Key subdirectories within src/Sharpy.Compiler/ not covered above:

Path Purpose
Analysis/ControlFlow/ ControlFlowGraph, ControlFlowGraphBuilder, BasicBlock
Diagnostics/ DiagnosticBag, DiagnosticCodes, DiagnosticRenderer, CompilationMetrics
Discovery/ CLR type discovery: ClrTypeMapper, CachedModuleDiscovery
Shared/ CSharpKeywords (keyword escaping), CSharpTypeNames (collection type constants), NameMangler
Discovery/Caching/ OverloadIndex, OverloadIndexCache, AssemblyIdentity
Model/ CompilationUnit, CompilationUnitFactory, ProjectModel
Logging/ ICompilerLogger, StructuredLogger, ConsoleCompilerLogger, NullLogger
Project/ ProjectCompiler (8 partial files), SpyProject, DependencyGraph
Services/ CompilerServices, CompilerServicesBuilder (adapter pattern)
Text/ ILocatable, SourceText, TextSpan
Utilities/ EditDistance, PathNormalizer

CI/CD

.github/workflows/:

  • dotnet10.yml — Active; tests on .NET 10
  • docs.yml — Deploy documentation (mkdocs + playground)
  • python-build-tools.yml — Runs pytest for build_tools/ on Python 3.12
  • benchmarks.yml — Performance benchmarks
  • vscode-extension.yml — VS Code extension CI

An .editorconfig at the repo root enforces C# formatting and naming conventions.

MCP Servers for Codebase Navigation

Three MCP servers provide structural codebase understanding. Prefer them over raw Grep/Glob/Read for structural queries.

Availability: MCP servers are configured in .mcp.json. If a server is not connected in the current session, fall back to the next option in the decision guide below.

Decision Guide

Find a file by name/pattern?              → Glob
Search text/regex across files?            → Grep
Search strings/comments/non-symbol text?   → Grep
Symbol definition, callers, shape?         → Serena (find_symbol, find_referencing_symbols)
Edit a whole method/function?              → Serena (replace_symbol_body)
Edit a few lines within a method?          → Edit (or Serena replace_content)
Code review (risk-scored)?                 → code-review-graph (detect_changes + get_review_context)
Impact analysis, call chains, dead code?   → code-review-graph (get_impact_radius, query_graph, refactor_tool)
Architecture overview, communities?        → code-review-graph (get_architecture_overview, list_communities)
Complexity triage?                         → CodeGraphContext (find_most_complex_functions)

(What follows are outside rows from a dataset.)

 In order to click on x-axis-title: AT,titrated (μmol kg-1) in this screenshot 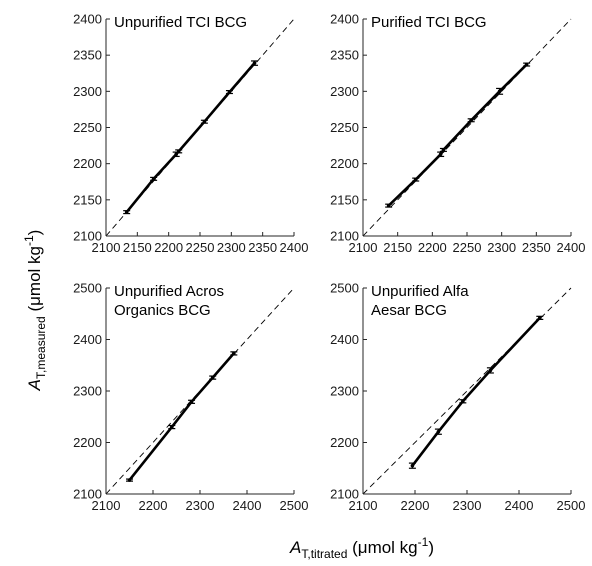, I will do `click(362, 548)`.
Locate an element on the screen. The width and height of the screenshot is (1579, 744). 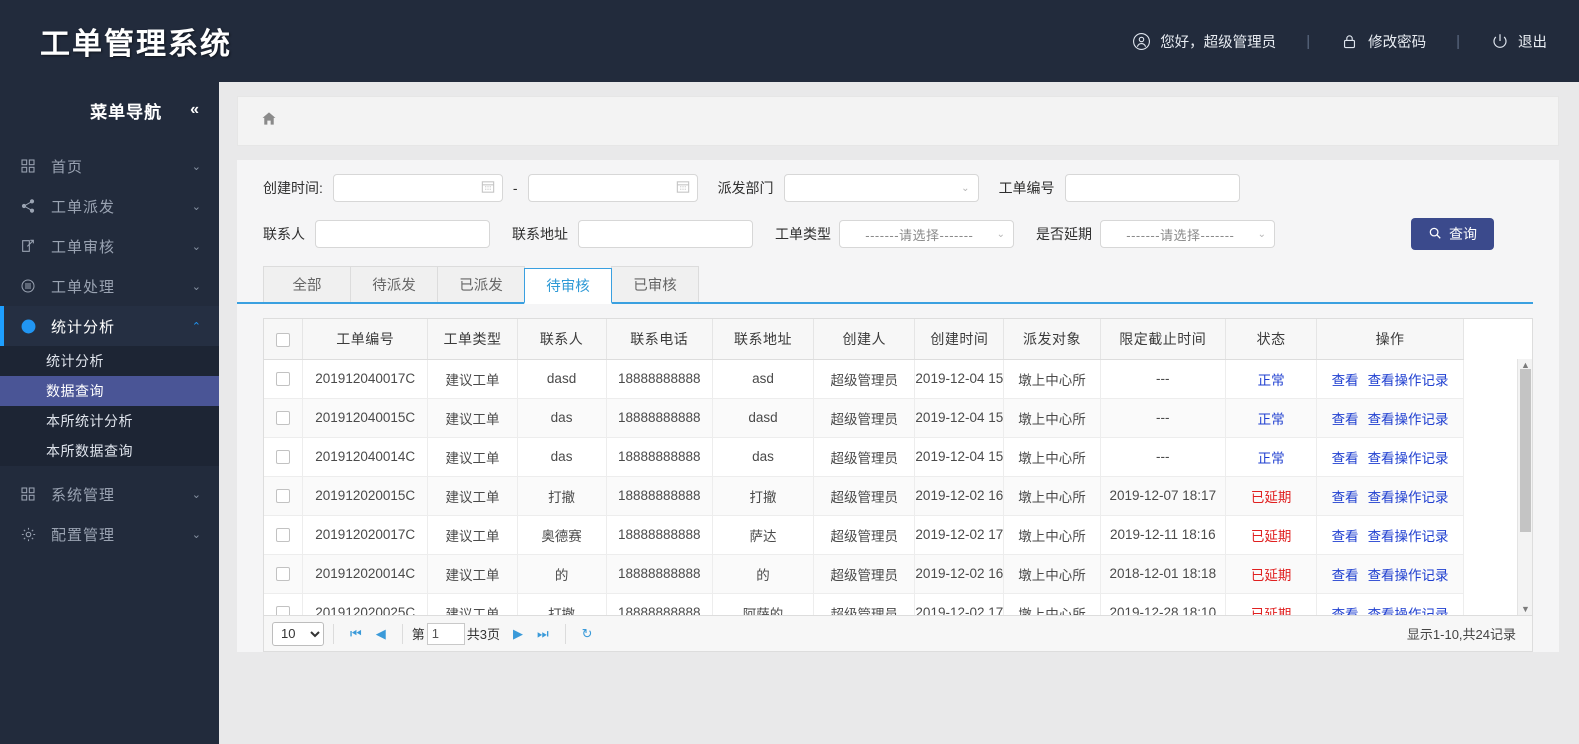
sidebar-subitem-local-statistics: 本所统计分析 is located at coordinates (90, 421).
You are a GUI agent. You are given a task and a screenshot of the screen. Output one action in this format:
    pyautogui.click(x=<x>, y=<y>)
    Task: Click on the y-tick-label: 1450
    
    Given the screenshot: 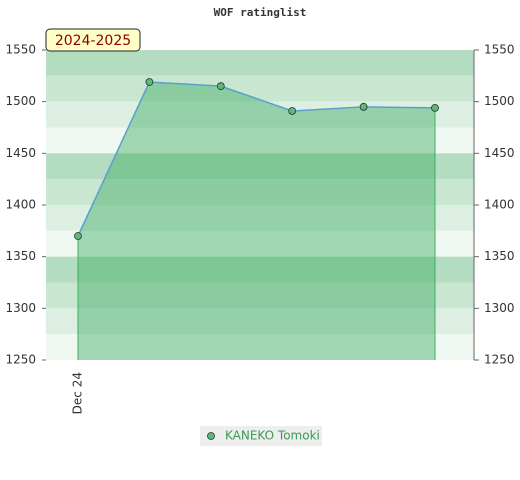 What is the action you would take?
    pyautogui.click(x=20, y=153)
    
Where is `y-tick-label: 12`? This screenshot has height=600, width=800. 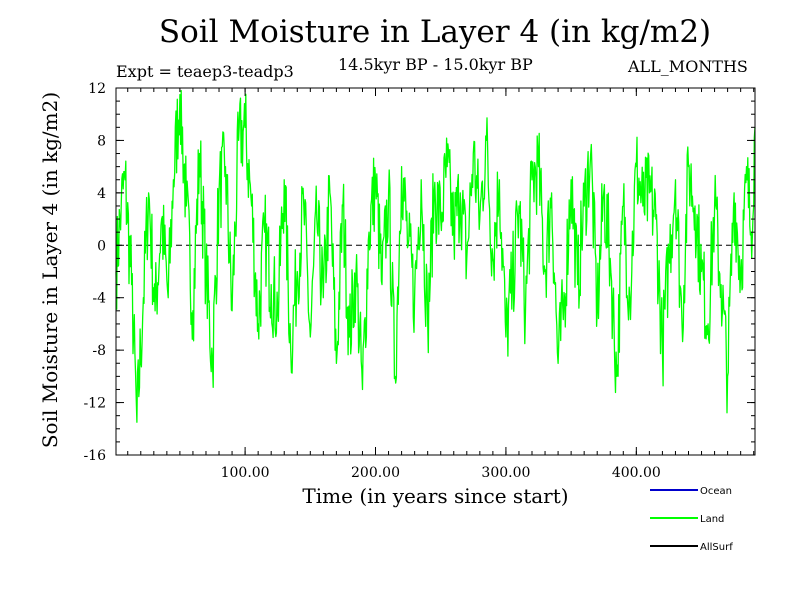
y-tick-label: 12 is located at coordinates (97, 89).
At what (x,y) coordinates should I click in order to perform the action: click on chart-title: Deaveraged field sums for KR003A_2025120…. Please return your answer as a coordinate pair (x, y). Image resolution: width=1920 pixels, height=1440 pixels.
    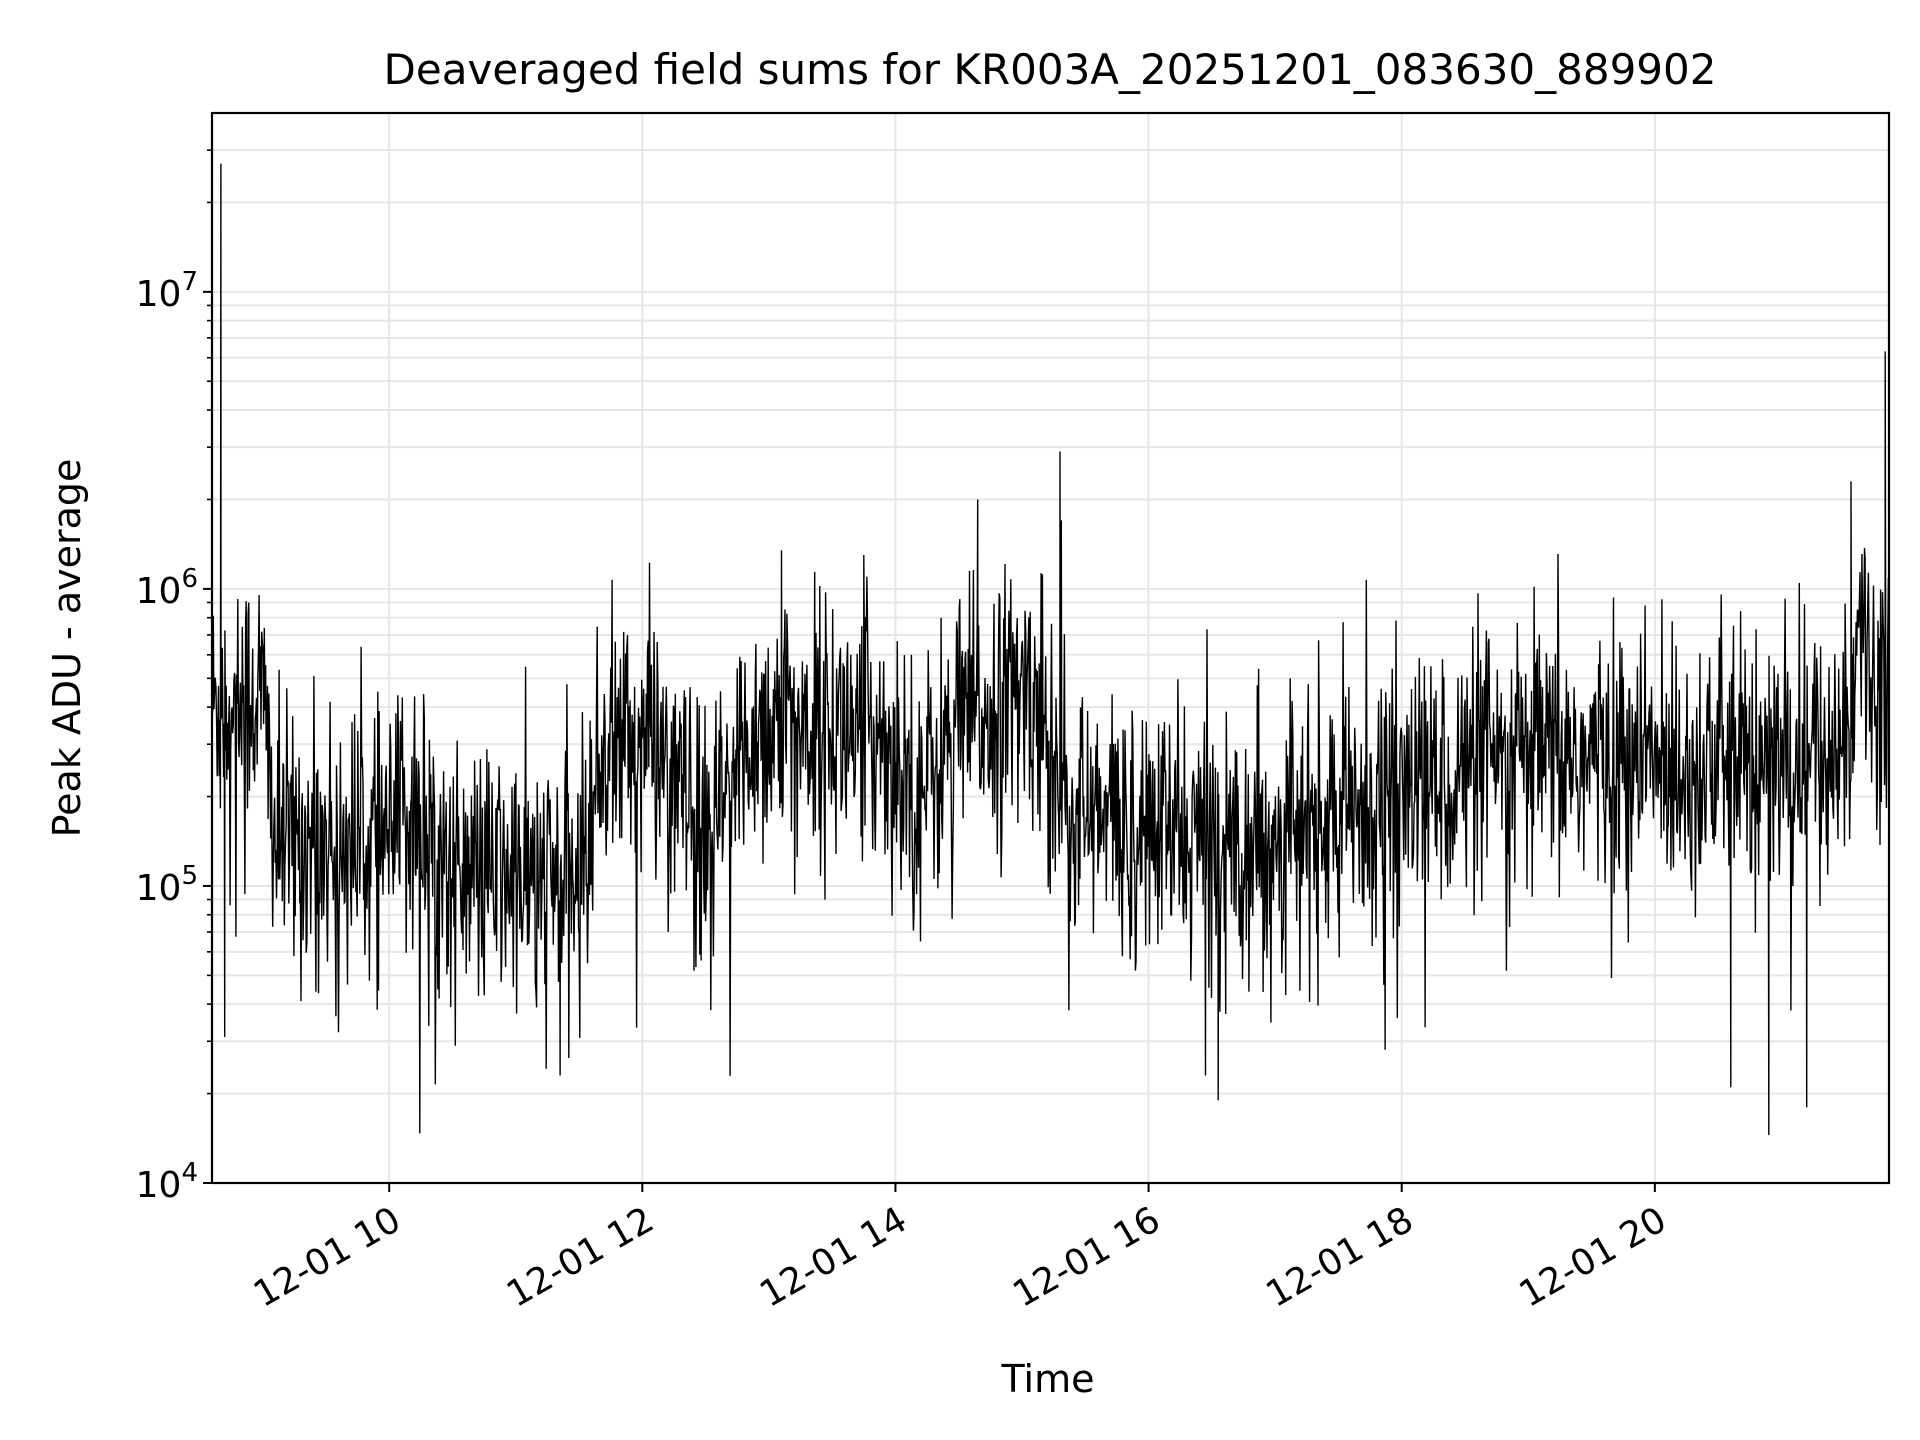
    Looking at the image, I should click on (1050, 70).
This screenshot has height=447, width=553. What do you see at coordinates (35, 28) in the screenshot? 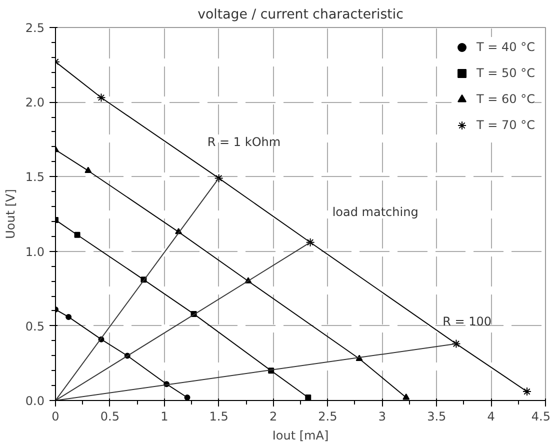
I see `y-tick-label: 2.5` at bounding box center [35, 28].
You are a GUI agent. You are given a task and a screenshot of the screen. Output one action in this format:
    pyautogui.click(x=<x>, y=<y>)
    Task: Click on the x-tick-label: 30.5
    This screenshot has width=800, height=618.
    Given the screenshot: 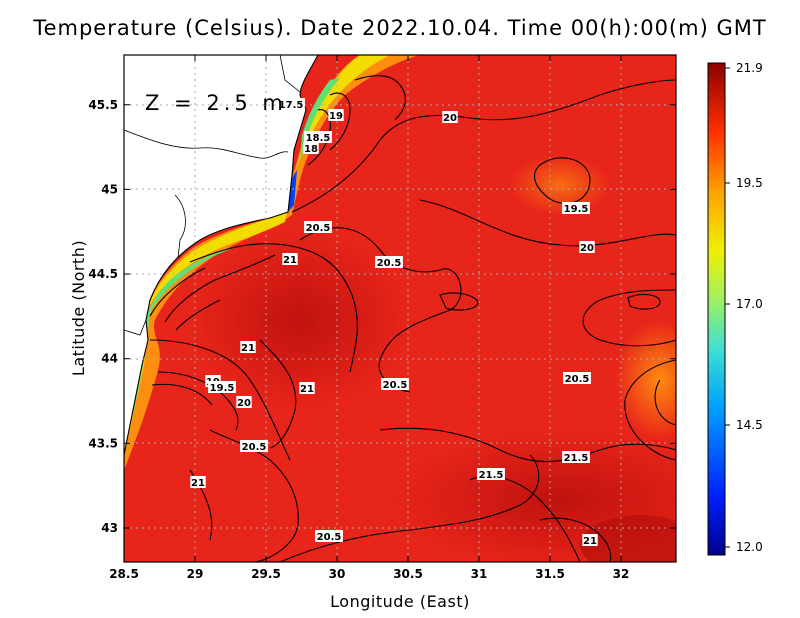 What is the action you would take?
    pyautogui.click(x=408, y=574)
    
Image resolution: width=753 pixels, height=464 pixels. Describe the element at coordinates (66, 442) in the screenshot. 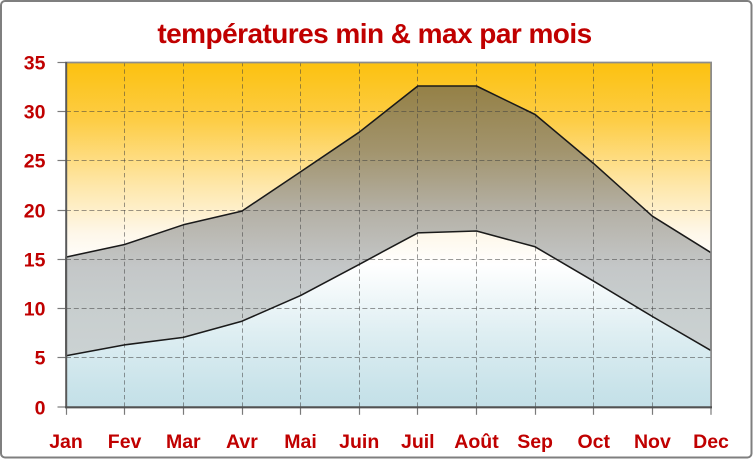

I see `svg-text: Jan` at that location.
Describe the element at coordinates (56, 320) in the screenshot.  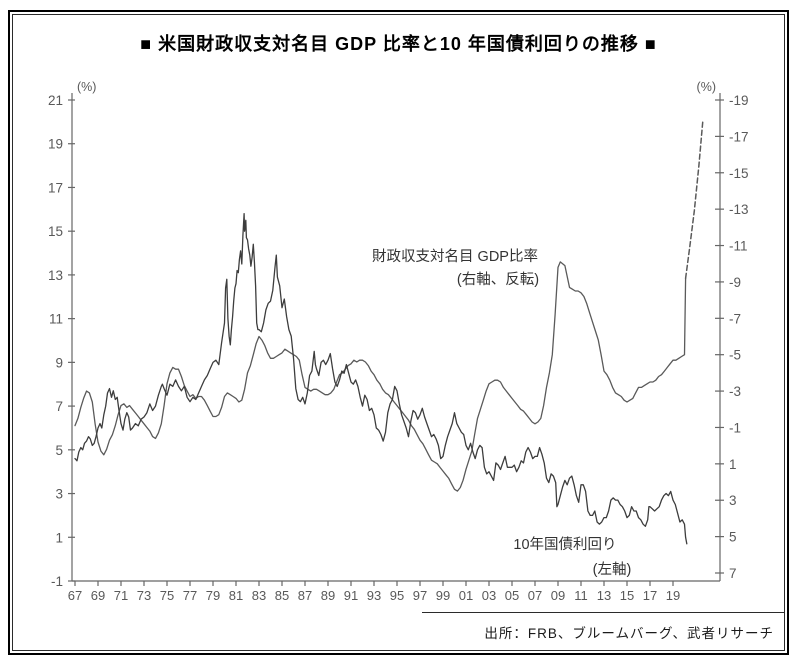
I see `left-axis-tick-label: 11` at that location.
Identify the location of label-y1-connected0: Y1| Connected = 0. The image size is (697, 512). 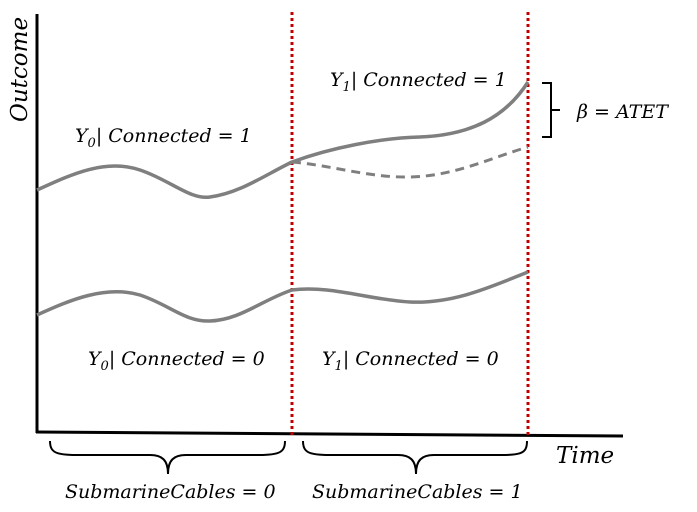
(410, 361).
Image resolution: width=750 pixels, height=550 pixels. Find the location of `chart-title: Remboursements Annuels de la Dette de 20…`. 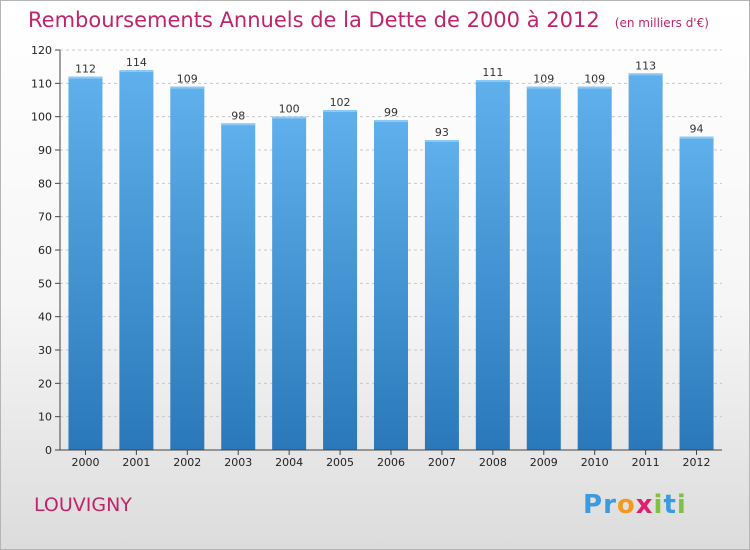

chart-title: Remboursements Annuels de la Dette de 20… is located at coordinates (314, 20).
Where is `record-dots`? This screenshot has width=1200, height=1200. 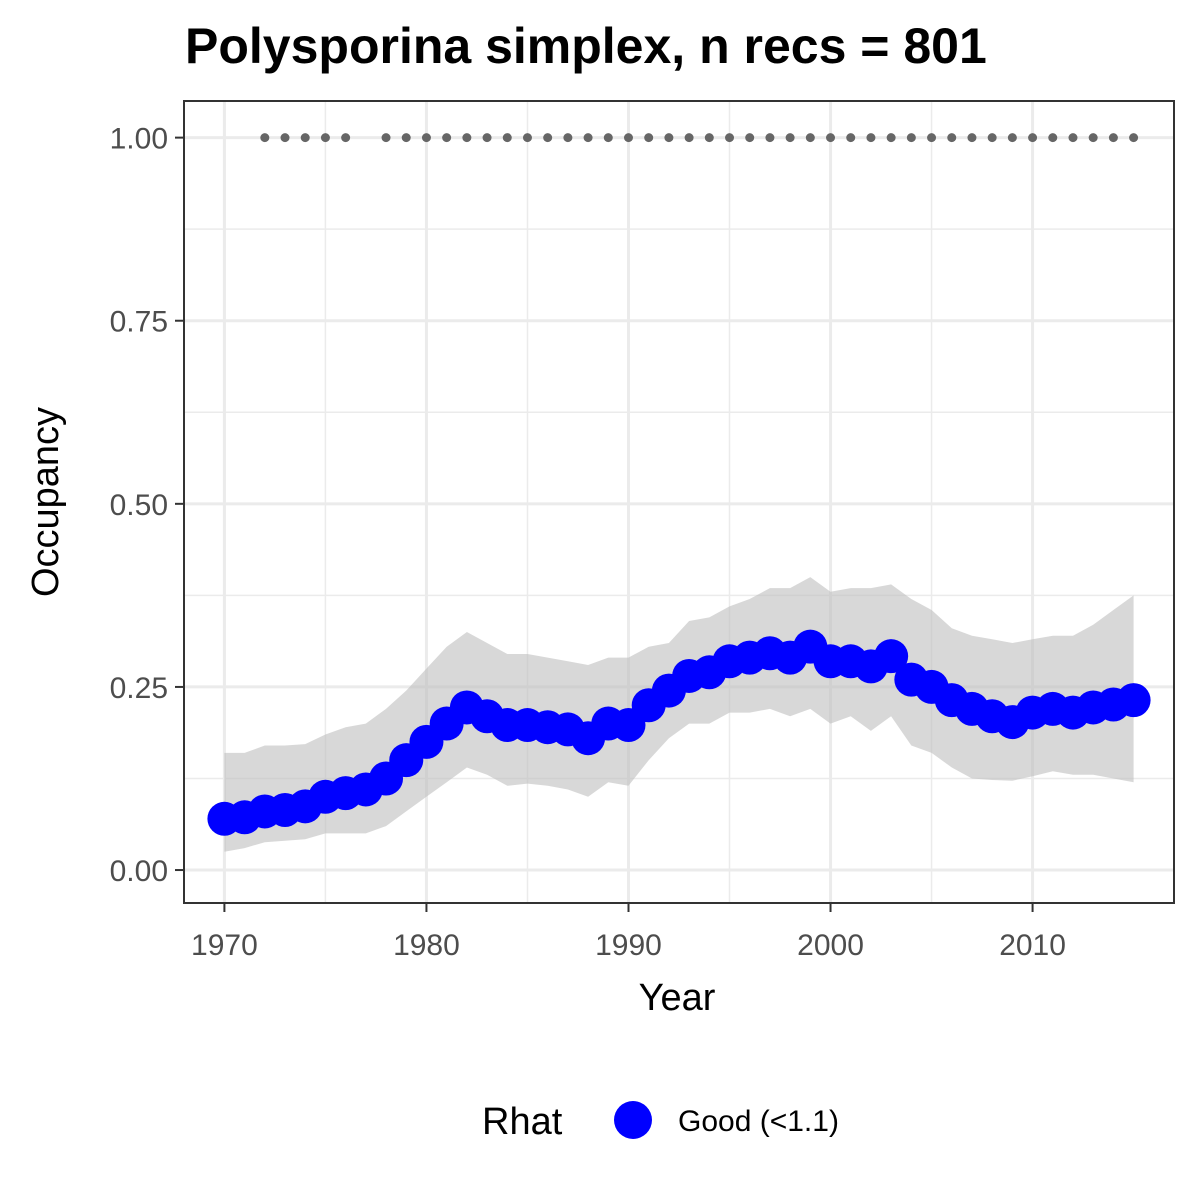 record-dots is located at coordinates (700, 138).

Serena (Symbol-Level Navigation & Editing)

LSP-powered, symbol-aware operations: find_symbol, find_referencing_symbols, get_symbols_overview, replace_symbol_body, insert_before_symbol/insert_after_symbol, rename_symbol.

code-review-graph (Knowledge Graph)

Persistent incremental graph (auto-updates via hooks). Key tools: detect_changes, get_review_context, get_impact_radius, get_affected_flows, query_graph (callers_of/callees_of/imports_of/tests_for), semantic_search_nodes, get_architecture_overview, refactor_tool.

CodeGraphContext (Architecture & Relationship Queries)

Graph database for deep analysis: analyze_code_relationships, find_dead_code, find_most_complex_functions, find_code, execute_cypher_query. First-time setup: Run add_code_to_graph on src/Sharpy.Compiler/ and src/Sharpy.Core/.